Hi Bennett, all,
sorry about the delay, I was somewhat busy.
Bennett Haselton wrote:
> At 02:53 AM 10/2/2009, Joerg Bruehe wrote:
>> Hi Bennett, all!
>> Bennett Haselton wrote:
>> > [[...]]
>> Your "fairy dust" is called "access pattern", evaluated by a LRU or
>> similar policy.
>> Don't forget you may have caching on two levels: database and operating
>> system. Both have their own cache aging mechanisms.

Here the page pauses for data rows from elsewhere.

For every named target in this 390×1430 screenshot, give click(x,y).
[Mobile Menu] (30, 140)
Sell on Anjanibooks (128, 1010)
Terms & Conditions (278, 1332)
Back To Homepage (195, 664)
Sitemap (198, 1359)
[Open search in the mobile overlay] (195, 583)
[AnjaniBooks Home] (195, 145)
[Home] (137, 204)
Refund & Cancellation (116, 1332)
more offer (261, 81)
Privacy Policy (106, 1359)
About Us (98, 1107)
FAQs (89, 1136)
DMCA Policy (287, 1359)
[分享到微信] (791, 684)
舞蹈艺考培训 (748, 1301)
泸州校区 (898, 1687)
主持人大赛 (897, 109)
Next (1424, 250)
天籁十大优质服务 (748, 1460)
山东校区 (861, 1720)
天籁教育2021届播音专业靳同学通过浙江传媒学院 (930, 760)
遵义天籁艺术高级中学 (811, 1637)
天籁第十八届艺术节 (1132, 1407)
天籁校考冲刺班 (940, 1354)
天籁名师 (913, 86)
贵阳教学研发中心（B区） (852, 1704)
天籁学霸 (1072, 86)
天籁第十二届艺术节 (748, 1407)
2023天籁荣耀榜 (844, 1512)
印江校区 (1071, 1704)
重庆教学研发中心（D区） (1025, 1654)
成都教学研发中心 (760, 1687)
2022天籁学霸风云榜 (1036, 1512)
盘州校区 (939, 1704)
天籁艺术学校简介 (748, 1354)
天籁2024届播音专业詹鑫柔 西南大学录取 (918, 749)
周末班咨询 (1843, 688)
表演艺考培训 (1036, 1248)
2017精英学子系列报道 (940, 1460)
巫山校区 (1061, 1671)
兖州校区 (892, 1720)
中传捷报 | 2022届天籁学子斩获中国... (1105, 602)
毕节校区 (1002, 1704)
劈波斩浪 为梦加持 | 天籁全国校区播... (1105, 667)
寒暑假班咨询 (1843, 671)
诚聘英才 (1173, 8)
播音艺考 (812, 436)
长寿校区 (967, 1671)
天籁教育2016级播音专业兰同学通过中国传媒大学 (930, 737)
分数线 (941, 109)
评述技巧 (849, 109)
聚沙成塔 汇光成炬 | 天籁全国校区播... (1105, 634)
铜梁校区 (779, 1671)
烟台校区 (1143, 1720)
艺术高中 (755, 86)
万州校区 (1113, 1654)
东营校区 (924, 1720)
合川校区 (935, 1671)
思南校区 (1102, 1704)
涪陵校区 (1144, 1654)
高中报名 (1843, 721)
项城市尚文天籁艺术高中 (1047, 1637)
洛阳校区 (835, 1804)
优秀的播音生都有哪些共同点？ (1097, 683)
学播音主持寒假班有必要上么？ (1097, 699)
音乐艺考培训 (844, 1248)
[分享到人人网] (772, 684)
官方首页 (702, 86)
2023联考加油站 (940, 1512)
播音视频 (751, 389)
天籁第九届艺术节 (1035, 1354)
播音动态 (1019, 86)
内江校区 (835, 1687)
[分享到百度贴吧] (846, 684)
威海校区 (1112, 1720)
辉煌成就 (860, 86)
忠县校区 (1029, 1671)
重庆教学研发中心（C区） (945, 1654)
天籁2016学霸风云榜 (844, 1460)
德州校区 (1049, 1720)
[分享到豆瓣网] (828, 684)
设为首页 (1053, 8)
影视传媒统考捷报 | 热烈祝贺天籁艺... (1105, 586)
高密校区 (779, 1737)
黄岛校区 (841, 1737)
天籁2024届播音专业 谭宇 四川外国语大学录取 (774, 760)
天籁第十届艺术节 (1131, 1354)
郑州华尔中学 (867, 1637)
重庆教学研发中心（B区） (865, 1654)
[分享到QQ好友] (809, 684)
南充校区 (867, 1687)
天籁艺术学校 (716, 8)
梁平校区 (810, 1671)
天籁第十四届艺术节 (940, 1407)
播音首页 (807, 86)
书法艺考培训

>> The details about caching and its effects will vary by the table handler
>> you are using, MyISAM structures and policies definitely from InnoDB
>> Even if MySQL would not cache data and index pages, they would still
>> reside in the operating system's file I/O cache, so the next access to
>> them will be faster than the first one - regardless whether you read
>> them or modify them.
>> However, sooner or later they will be removed from all caches because
>> they are not accessed until the next evening, whereas other pages were
>> accessed and needed space in RAM.
>> (Here, I ignore the case of a RAM which is larger than all data accessed
>> for a day, it is too unlikely.)
>> In the evening, when your job is run again, this starts anew.
> I understand that, but here's the problem:
> If the speed increase were just the result of values being recently
> accessed, then the speed increase should be a function of the number of
> inserts that I've already done. So if I insert 10,000 rows in one
> script run and then 10,000 rows in a second script run, and the second
> script run is a lot faster, then the first 10,000 inserts were enough to
> optimize everything. So that should mean if I do 50,000 inserts in a
> single script run, then the first 10,000 inserts should be enough to
> speed everything up.
That reasoning sounds valid, but I guess it is incomplete:
Which pages (data and index) would the first 10,000 row insert touch,
and which does the 50,000 row insert touch?
If your rows are ordered by some criteria (maybe not intentionally, just
by the way you get them), then it is possible that the first part of a
batch touches only part of the data pages, and so the last part doesn't
Yes, this is speculation. Also, I don't know the in-memory or on-disk
data structures good enough to prove my idea.
> But that's not what I'm seeing. What I'm seeing is that if I do 10,000
> inserts on the first run and 10,000 on the second, then the first run is
> slow and the second run is fast. On the other hand if I do 50,000
> inserts on the first run and 50,000 on the second, then the entire first
> run is slow and the entire second run is fast.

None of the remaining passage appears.